Client-Side Implementation

Here is how to connect from a browser or Node.js client:

\`javascript
// client.mjs
const ws = new WebSocket("ws://localhost:3000");

ws.onopen = () => {
console.log("Connected to WebSocket server");

// Request current state
ws.send(JSON.stringify({ type: "getState" }));

// Subscribe to updates
ws.send(JSON.stringify({ type: "subscribe", channel: "updates" }));
};

ws.onmessage = (event) => {
const message = JSON.parse(event.data);
console.log("Received:", message.type, message);
};

ws.onclose = () => {
console.log("Disconnected from server");
};

// Send messages
ws.send(JSON.stringify({ type: "broadcast", data: "Hello everyone!" }));
`\

Implementing Heartbeats

WebSocket connections can drop silently.
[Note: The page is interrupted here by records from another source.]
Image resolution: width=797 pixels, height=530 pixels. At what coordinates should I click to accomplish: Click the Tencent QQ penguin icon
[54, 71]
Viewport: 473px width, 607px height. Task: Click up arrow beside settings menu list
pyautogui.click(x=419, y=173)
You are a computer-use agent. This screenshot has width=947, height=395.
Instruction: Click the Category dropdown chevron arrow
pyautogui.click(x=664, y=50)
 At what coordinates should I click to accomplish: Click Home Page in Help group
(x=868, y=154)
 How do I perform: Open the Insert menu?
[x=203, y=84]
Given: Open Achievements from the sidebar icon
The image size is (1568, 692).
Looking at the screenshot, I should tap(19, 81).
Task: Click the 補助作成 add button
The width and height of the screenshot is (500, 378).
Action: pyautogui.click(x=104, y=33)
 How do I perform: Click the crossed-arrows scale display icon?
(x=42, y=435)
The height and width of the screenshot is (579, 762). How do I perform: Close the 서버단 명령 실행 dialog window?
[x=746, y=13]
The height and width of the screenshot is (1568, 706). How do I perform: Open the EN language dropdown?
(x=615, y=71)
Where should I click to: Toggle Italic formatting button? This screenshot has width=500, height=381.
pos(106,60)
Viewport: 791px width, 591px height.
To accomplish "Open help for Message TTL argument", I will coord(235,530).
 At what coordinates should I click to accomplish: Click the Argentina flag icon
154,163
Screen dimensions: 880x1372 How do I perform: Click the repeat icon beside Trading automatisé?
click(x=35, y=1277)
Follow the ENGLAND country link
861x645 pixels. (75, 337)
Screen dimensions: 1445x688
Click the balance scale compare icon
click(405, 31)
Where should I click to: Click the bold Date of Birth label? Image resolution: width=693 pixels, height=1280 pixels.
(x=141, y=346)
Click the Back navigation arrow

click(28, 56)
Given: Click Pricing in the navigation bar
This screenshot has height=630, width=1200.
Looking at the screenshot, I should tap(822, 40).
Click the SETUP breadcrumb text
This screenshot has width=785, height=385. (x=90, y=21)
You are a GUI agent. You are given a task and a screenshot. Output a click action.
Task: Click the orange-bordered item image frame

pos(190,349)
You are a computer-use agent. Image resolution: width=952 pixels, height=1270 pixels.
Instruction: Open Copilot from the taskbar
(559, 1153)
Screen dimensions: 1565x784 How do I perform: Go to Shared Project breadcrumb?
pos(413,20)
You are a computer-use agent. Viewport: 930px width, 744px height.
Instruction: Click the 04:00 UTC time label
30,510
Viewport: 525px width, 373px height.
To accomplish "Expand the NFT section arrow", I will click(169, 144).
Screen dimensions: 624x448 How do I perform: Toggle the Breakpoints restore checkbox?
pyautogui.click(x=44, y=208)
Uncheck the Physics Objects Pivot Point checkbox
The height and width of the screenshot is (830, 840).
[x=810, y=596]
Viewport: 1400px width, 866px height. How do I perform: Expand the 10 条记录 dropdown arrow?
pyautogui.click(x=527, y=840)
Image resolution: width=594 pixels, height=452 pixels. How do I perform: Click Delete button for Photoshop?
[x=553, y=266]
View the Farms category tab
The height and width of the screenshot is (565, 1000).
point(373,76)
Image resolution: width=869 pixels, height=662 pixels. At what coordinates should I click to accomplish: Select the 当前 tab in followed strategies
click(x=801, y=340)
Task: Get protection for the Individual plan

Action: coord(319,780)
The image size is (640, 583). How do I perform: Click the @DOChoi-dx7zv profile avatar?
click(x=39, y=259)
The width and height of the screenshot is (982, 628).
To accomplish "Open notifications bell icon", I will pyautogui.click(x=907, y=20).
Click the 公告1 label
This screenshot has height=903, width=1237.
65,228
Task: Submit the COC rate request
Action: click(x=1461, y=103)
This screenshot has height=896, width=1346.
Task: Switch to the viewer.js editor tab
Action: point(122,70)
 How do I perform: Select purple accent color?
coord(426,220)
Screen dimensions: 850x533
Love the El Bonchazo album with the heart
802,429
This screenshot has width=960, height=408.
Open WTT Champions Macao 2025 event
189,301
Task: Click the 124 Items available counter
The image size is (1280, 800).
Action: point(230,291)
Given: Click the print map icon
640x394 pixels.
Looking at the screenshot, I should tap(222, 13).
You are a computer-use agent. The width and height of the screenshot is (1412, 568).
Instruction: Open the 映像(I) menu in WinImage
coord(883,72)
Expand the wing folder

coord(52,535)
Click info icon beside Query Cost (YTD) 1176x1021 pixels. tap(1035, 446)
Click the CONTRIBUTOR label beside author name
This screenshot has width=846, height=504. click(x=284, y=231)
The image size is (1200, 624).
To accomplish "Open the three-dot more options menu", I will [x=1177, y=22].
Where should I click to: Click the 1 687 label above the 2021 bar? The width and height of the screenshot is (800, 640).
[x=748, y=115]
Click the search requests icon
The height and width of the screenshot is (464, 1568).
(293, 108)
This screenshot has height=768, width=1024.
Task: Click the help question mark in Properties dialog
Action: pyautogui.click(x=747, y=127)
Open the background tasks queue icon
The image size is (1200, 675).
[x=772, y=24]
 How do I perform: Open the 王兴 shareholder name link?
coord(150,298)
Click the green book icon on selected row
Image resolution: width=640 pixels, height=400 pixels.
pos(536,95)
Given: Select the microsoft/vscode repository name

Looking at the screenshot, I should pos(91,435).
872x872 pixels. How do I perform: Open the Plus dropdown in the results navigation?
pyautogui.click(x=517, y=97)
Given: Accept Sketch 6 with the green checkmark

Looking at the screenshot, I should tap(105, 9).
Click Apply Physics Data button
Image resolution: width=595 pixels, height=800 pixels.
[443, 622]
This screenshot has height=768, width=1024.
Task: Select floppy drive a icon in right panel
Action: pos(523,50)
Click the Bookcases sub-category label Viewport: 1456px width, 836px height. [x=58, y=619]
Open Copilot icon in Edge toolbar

Implement heartbeats to detect dead connections:

\`javascript
// Server-side heartbeat
const HEARTBEAT_INTERVAL = 30000; // 30 seconds

wss.on("connection", (ws) => {
ws.isAlive = true;

ws.on("pong", () => {
ws.isAlive = true;
});
});

// Heartbeat interval
setInterval(() => {
wss.clients.forEach((ws) => {
if (ws.isAlive === false) {
clients.delete(ws);
return ws.terminate();
}
ws.isAlive = false;
ws.ping();
});
}, HEARTBEAT_INTERVAL);
`\

Running and Testing

Start your server:

\bash
node server.mjs
\
\

Test with a simple HTML client:

\html
<!DOCTYPE html>
<html>
<head><title>WebSocket Test</title></head>
<body>
<pre id="output"></pre>
<script>
const ws = new WebSocket("ws://localhost:3000");
ws.onmessage = (e) => {
document.getElementById("output").textContent += e.data + "\\n";
};
</script>
</body>
</html>
\
\

Production Considerations

For production deployments in 2026:

  1. Use TLS (WSS) - Secure WebSocket connections with SSL certificates
  2. Implement reconnection logic - Clients should handle connection drops gracefully
  3. Add rate limiting - Prevent message flooding attacks
  4. Scale with Redis - For multi-server deployments, use Redis Pub/Sub
  5. Monitor with observability - Track connection counts, message throughput, latency

Conclusion

WebSockets enable real-time, bidirectional communication that transforms user experiences. With native WebSocket support in Node.js 22+, building real-time APIs has never been simpler.

Start with the basics outlined in this guide, then add features like authentication, message persistence, and channel management as your application grows.